La diciannovesima lezione è stato un condensato di sette ore fra la visione degli allenamenti dei piccoli amici, una bella cena di gruppo e alcune nozioni sul corso.

Piccoli amici.
Durante il pomeriggio abbiamo guardato gli allenamenti dei 2007 e a seguire dei 2005;le lezioni si sono sviluppate con una serie di esercizi eseguiti con la leggerezza del gioco: l’impressione era che i bambini si divertissero davvero tanto e sinceramente avrei voluto fare un balzo all’indietro per tornare a giocare con loro.
Tutti i punti affrontati nella parte CONI del corso sono riemersi ed ho potuto constatare quanta attenzione viene data allo sviluppo cognitivo (capacità percettiva) e motorio (capacità coordinativa).
E’ stato interessante vedere come i bambini non fossero affatto in difficoltà a rispettare le regole imposte: alcune ricerche, infatti, sostengono che il gioco è un potente mezzo per agevolare l’apprendimento e che i bambini si traggono maggior piacere e divertimento quando tutti agiscono all’interno delle regole; il gioco, quindi, permette di stimolare la formazione della personalità del bambino, preparandolo ad assimilare regole, migliorandone l’integrazione sociale. Paradossalmente i bambini più piccoli sono risultati i più semplici da gestire, forse grazie al fatto del minor stress dato da scuola ed dalle altre attività extra-scolastiche o forse invece per la minor competizione che si viene a sviluppare all’interno dei rapporti sociali.
Durante le pause di gioco, gli istruttori hanno dato ai bambini dei feedback sui loro comportamenti ed appena il gioco è ripreso si è notata immediatamente la dedizione per seguire le istruzioni ricevute, con un conseguente miglioramento, soprattutto nell’attività collaborativa.
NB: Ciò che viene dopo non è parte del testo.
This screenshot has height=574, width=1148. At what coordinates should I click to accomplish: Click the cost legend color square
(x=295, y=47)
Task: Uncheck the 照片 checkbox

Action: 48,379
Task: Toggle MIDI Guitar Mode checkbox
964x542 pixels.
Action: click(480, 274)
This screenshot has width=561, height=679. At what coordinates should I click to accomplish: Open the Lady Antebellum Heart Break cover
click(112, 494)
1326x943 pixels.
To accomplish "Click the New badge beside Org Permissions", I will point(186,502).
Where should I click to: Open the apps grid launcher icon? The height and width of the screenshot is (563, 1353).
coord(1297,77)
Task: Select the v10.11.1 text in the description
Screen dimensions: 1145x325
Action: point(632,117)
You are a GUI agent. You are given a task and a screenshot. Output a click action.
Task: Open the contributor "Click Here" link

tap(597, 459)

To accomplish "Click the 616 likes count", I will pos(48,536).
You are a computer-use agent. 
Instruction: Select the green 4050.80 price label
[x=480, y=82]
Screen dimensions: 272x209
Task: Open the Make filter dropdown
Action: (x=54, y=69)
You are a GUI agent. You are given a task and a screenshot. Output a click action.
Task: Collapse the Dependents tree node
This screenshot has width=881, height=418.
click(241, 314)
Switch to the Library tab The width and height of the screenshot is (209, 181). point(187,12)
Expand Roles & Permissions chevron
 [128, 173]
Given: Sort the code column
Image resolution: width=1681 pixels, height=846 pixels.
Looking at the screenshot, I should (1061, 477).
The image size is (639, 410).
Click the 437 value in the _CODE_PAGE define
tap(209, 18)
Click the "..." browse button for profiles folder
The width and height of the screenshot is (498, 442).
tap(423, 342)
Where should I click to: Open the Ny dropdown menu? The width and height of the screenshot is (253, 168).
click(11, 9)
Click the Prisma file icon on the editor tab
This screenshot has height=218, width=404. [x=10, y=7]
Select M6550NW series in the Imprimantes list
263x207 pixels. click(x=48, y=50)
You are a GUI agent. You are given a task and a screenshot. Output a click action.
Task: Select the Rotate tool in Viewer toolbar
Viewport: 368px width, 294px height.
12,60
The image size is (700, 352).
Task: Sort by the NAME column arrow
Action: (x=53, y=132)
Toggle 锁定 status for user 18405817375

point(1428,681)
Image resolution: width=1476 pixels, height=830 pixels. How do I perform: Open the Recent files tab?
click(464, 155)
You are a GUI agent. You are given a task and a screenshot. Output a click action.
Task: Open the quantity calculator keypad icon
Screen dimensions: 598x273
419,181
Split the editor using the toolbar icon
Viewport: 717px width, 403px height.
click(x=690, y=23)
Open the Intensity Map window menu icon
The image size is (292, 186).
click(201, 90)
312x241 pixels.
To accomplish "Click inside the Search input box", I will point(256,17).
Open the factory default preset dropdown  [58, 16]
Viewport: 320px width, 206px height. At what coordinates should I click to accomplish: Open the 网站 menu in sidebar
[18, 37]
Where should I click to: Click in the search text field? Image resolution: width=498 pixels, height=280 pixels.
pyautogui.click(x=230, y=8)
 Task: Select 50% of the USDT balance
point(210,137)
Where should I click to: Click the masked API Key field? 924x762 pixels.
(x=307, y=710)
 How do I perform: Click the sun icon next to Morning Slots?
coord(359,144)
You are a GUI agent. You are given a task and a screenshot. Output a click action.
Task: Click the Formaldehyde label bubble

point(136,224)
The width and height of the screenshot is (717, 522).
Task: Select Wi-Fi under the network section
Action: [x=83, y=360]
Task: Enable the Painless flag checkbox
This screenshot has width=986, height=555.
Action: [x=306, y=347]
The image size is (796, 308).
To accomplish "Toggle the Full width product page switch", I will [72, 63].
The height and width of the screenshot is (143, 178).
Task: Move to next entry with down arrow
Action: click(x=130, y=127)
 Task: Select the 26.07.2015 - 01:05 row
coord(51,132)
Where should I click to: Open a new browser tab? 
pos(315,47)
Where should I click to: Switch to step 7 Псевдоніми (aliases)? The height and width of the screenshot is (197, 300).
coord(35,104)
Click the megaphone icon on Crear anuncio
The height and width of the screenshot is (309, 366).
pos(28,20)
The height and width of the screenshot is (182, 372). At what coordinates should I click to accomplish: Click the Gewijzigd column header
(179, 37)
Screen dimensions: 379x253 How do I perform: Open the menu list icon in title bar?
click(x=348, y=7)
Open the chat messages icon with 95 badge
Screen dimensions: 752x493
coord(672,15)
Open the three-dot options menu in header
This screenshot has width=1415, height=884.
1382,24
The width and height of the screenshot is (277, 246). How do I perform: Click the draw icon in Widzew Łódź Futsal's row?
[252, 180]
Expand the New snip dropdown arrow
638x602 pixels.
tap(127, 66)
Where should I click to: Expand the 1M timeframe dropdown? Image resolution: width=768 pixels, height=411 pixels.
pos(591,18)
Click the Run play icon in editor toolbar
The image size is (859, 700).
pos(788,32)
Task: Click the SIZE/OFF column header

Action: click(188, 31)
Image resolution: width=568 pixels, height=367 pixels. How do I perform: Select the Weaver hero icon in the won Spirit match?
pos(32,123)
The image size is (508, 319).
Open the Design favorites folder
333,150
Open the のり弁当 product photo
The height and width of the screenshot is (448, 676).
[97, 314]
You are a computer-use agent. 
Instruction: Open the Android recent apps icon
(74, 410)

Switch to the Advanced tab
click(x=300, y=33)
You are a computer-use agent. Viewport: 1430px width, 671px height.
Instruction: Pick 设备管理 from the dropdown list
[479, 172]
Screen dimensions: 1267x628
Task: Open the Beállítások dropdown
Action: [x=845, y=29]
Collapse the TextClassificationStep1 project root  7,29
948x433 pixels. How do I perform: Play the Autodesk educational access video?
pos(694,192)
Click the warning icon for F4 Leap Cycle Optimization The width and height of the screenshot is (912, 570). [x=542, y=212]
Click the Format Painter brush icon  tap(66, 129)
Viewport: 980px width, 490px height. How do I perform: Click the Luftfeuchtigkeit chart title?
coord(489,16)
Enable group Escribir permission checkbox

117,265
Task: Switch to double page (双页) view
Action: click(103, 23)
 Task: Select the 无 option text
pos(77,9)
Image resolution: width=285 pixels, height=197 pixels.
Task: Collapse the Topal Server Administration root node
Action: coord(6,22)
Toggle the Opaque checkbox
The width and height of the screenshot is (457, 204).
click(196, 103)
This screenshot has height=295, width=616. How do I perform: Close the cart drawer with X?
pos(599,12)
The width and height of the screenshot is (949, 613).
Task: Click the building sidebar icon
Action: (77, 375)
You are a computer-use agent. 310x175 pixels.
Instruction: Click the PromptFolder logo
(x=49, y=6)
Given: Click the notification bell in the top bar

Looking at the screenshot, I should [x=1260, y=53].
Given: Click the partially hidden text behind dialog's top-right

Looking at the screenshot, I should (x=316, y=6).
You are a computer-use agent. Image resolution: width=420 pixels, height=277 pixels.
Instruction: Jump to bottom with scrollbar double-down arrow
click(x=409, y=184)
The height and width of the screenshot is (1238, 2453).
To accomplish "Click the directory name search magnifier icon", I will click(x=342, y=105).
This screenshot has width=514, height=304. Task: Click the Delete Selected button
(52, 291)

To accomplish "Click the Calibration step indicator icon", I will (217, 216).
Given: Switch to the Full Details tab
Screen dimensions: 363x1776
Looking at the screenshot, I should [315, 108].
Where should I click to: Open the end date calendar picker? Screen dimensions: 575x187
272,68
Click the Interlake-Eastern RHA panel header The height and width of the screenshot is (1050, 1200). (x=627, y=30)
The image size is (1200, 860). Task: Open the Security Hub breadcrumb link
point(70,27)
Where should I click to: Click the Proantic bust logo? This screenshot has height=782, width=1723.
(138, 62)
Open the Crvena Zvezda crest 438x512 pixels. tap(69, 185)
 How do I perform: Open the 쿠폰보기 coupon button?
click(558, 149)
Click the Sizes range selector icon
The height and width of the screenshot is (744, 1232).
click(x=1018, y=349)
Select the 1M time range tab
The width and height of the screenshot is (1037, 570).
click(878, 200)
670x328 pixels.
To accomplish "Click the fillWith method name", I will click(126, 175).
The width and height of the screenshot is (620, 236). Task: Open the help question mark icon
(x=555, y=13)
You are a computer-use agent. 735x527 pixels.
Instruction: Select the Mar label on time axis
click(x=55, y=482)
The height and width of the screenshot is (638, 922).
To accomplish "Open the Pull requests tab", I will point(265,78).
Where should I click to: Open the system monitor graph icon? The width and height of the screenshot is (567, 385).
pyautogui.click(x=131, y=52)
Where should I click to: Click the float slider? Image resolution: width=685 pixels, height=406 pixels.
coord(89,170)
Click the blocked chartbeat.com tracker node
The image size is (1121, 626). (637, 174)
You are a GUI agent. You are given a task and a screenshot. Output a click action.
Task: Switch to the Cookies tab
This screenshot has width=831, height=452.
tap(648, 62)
Suggerimenti per diventare dei buoni educatori.
Dopo cena abbiamo proseguito con Susanna che ci ha dato alcune informazioni di massima sul corso e sul suo significato intrinseco, ovvero l’idea di coltivare una cultura sportiva alla base del movimento sportivo italiano. S
i deve veicolare il messaggio che lo sport è una cosa positiva e che se i bambini (o ragazzi) si accorgono che il calcio non è lo sport in cui ottengono i risultati sperati, per prima cosa non deve essere vissuto come un dramma, e secondo invitarli ad interessarsi ad altri sport o proseguire nel calcio senza però la pressione di diventare a tutti i costi un campione. La nostra attività principale non deve essere quella di un semplice allenatore, ma di un istruttore/educatore in un’età cruciale per lo sviluppo della personalità del bambino oltre che degli schemi motori e delle capacità coordinative.

Un altro compito è quello di essere un esempio e di non permettere ai genitori di sminuirci e a loro volta di mettersi in competezione con il nostro ruolo: questo potrebbe tradursi per il bambino in un grave conflitto su ciò che è giusto e ciò che è sbagliato. E’ quindi opportuno affrontare fin da subito questa possibile problematica per individuare una strada comune per il raggiungimento di determinati obiettivi.
In un secondo momento, invece, abbiamo affrontato il duro mondo legislativo, sia per quanto riguarda l’organizzazione dell’attività di base (fondamentale la conoscenza del comunicato n.1 e l’aggiornamento per mezzo dei successivi comunicati ufficiali), sia per quanto riguarda l’aspetto della responsabilità penale degli istruttori.